## Work instruction
Please make an exact copy of the lines from the one holding "This screenshot has height=500, width=399." through the end of the data, both ends included, with no pictures.
[Records]
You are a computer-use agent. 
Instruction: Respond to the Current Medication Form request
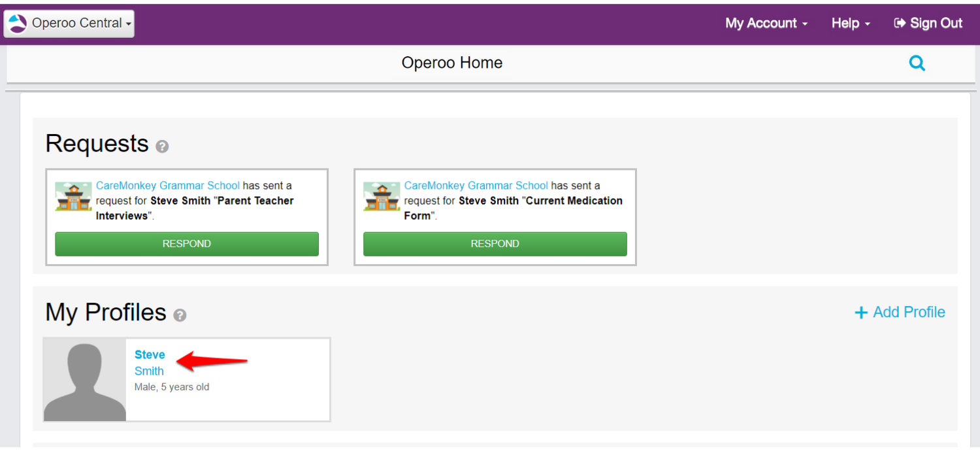[495, 244]
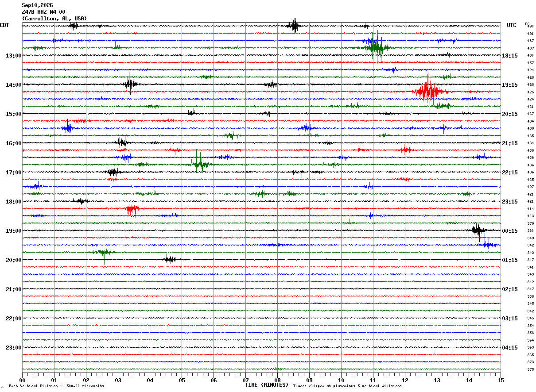This screenshot has width=536, height=392.
Task: Click the vertical division scale note text
Action: point(56,386)
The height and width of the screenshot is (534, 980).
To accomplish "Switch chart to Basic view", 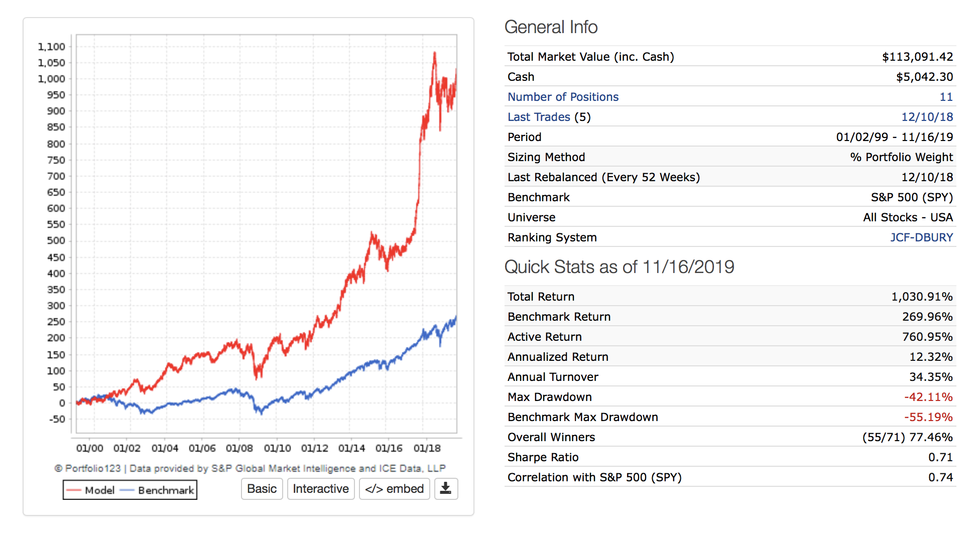I will coord(262,489).
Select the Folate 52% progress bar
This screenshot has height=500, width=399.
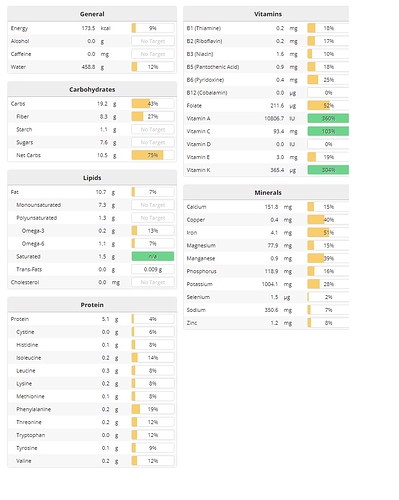point(328,106)
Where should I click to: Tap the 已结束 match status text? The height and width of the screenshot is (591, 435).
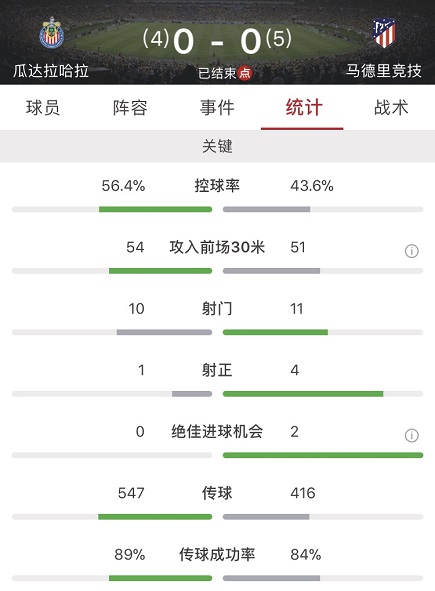(x=217, y=73)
[/Records]
## Solved problem
This screenshot has height=500, width=399.
point(328,106)
Where should I click to: Tap the 已结束 match status text? The height and width of the screenshot is (591, 435).
(x=217, y=73)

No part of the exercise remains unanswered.